Rooney describes her hybrid role at the network as her perfect job, even if she occasionally does ridiculous things (she recently took part in a wife carrying competition at Singleton in the Hunter Valley, even though she's nobody's wife - yet). "I wouldn't change much if I could. I do a little bit of everything. Coming from the monotony of swimming, where every day is the same as the day before, I needed something quite varied and mixed up. Each day is different, which is exactly what I want and I couldn't be happier."
However, she does have her sights set on covering an Olympics and, given that Nine has the Australian broadcast rights to the 2010 Winter Games in Vancouver and 2012 Summer Games in London, she might yet have her chance. This month, though, she's been content watching like a "proud mother" as her former teammates, and the 2008 additions, showed Australia's swimming strength at the Water Cube in Beijing.
While she prefers to focus on the positives of the sport, Rooney doesn't shy away from talking about the recent Nick D'Arcy-Simon Cowley incident that cast a shadow over swimming's cleanskin image and torpedoed D'Arcy's Olympic dreams.
"It's such a catch 22. I feel really, really bad for Nick, because the Olympics rock around once every four years and some only have one shot at it. But, on the other side of the coin, we need to uphold that tradition of not standing for something that puts a black mark against our sport. So many other sports deal with it on a weekly or monthly basis. I think that when swimming is in the spotlight for all the wrong reasons, it needs to be dealt with.
"Simon Cowley has been a very good friend for years. He's the most placid, non-confrontational, non-aggressive person I've ever met. I know there are two sides to every story, but I can't see Simon ever being involved in something that would warrant action."
Rooney has seen Cowley since the altercation, during which he sustained serious injuries to his face that required reconstructive surgery. He was in pain, she says, and "aching for a steak". "He's going well. You wouldn't be able to tell by looking at his face, but when I had dinner with him, he still had his mouth wired shut. That was six weeks later."
Meanwhile, back on TV, Rooney has just finished filming Battlefronts, a lifestyle show in which two teams go head-to-head converting two front yards in eight hours with a $10,000 budget.

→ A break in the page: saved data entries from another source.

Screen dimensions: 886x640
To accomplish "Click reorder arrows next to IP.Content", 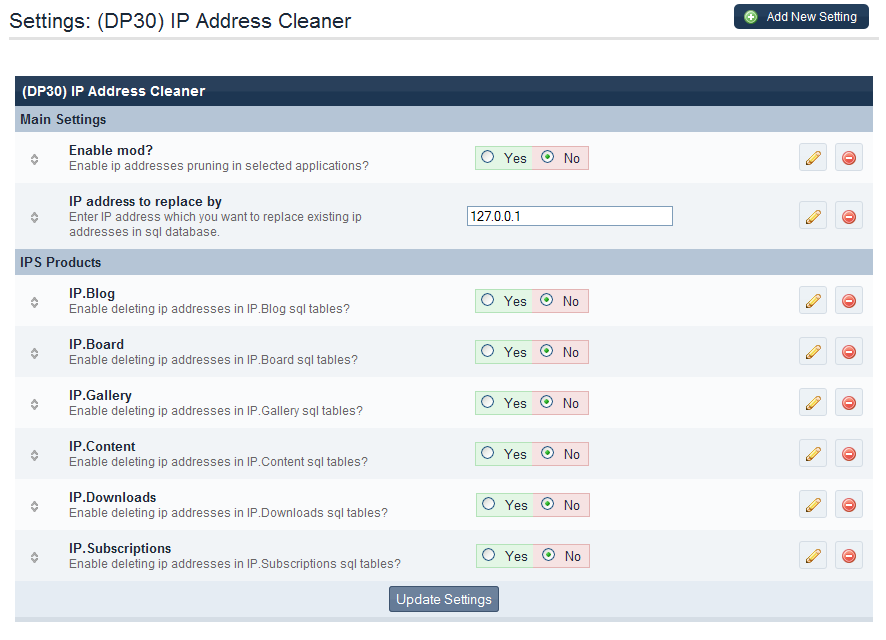I will (x=34, y=455).
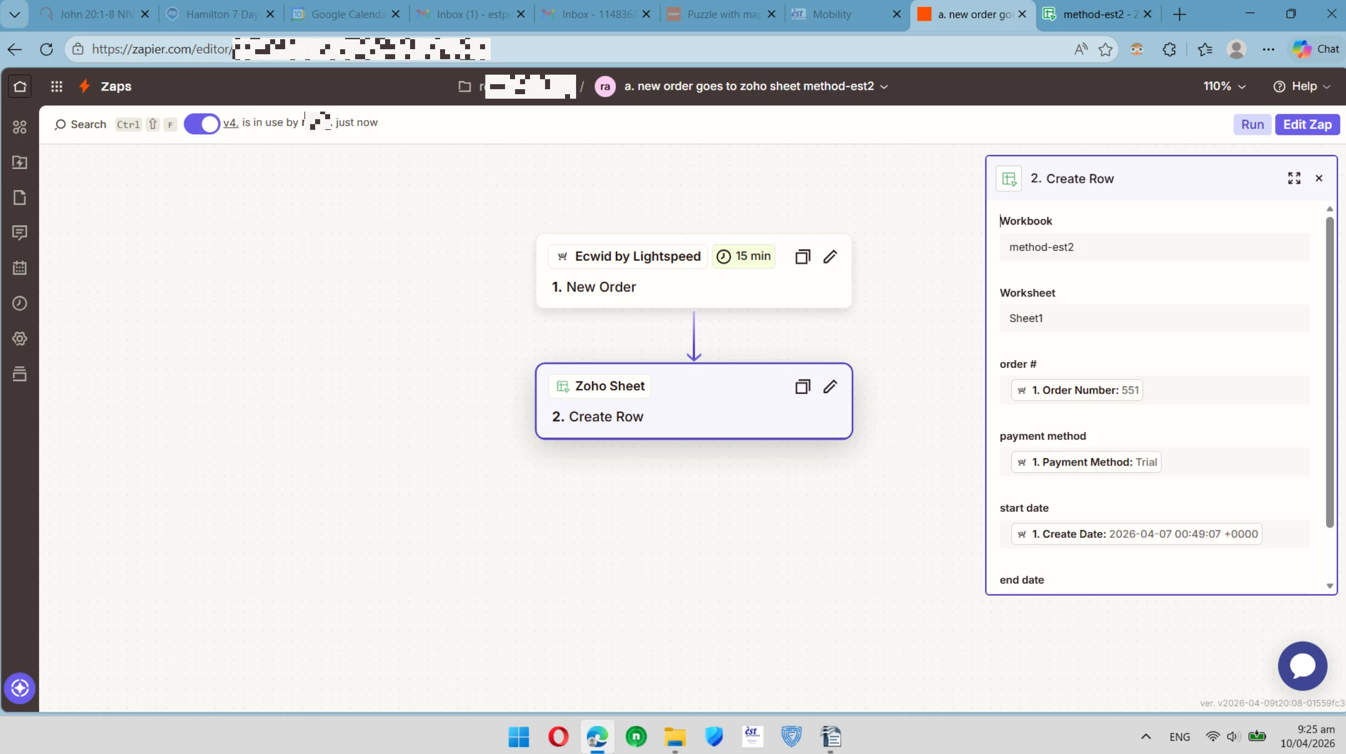Open Zap history clock icon in sidebar
This screenshot has width=1346, height=754.
[x=20, y=303]
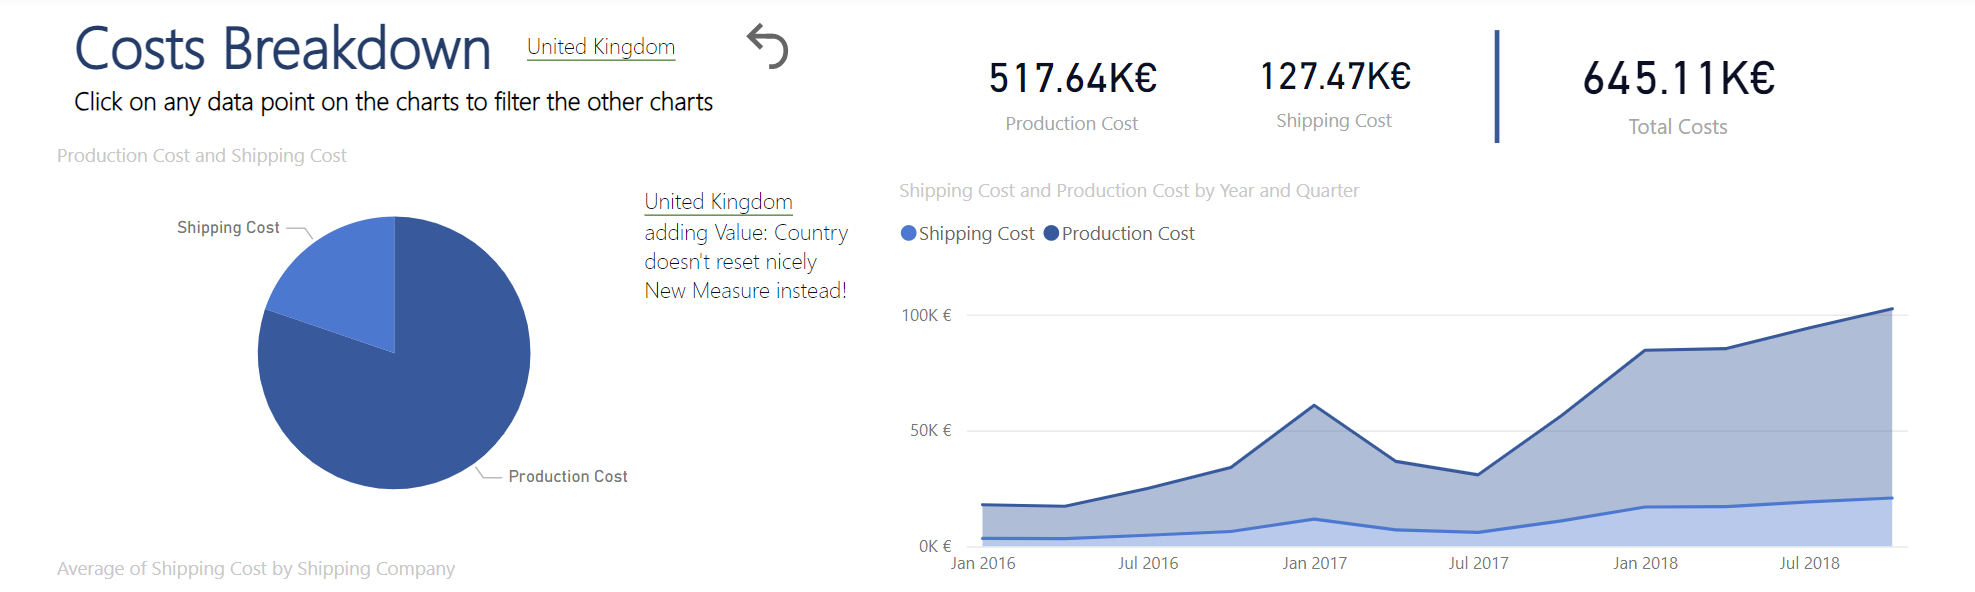The height and width of the screenshot is (592, 1975).
Task: Open United Kingdom link beside Costs Breakdown title
Action: (600, 47)
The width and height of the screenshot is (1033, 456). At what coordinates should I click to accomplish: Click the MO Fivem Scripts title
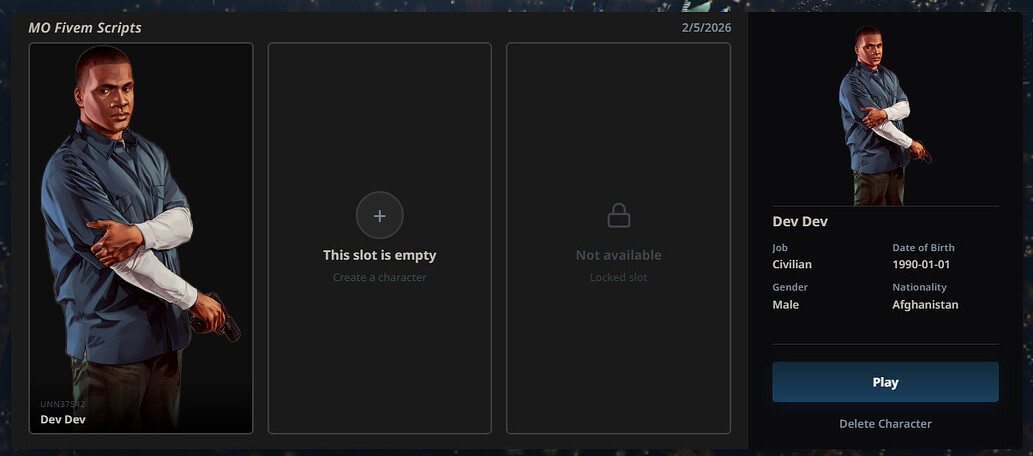click(x=84, y=28)
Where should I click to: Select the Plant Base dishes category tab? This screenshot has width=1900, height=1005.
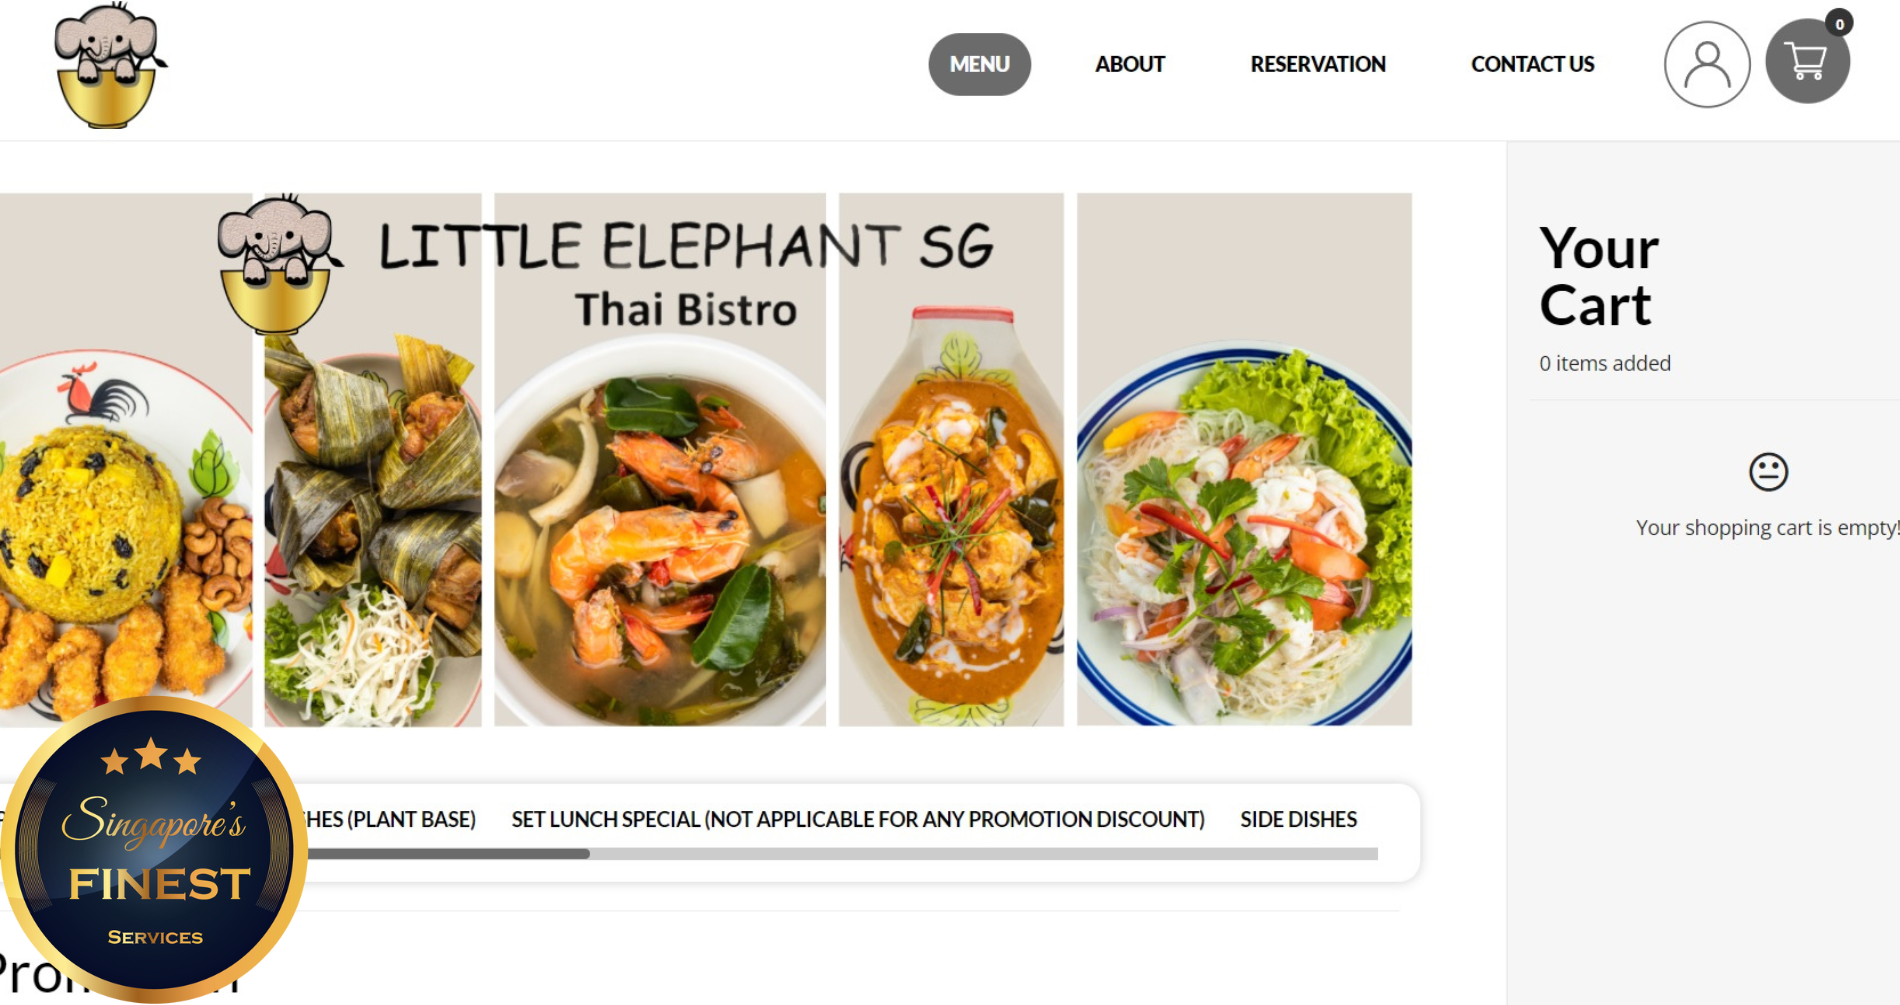392,819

She admits she knew little about gardening when hosting the show, which involved 20-hour days and left little time for her new boyfriend, media executive Hamish McLachlan.
The couple met not long after Rooney broke up with fellow Olympian Patrick Murphy, with whom she lived in Port Melbourne. Rooney and McLachlan (who dated Nine's Livinia Nixon for four years) co-hosted an event for the Lort Smith Animal Hospital last November. They had their first date at the end of December, when McLachlan invited her to a family barbecue at his brother's house. And that's all she'll say. Sort of.
"I'm a very private person, that's about as far as I'll go but, so far, it's all going very well," Rooney says, flushing with embarrassment. Then, almost apologetically, she adds: "I love a love story as much as anyone else but, at the end of the day, I think we put enough pressure on relationships ourselves and there's enough pressure on them to survive from our inner circle, without (adding) pressure outwardly. I can't wait to bare all in a tell-all interview about the love of my life and when I'm planning on getting married and all of that, one day. Until then, I guess you'll have to wait and see how it goes."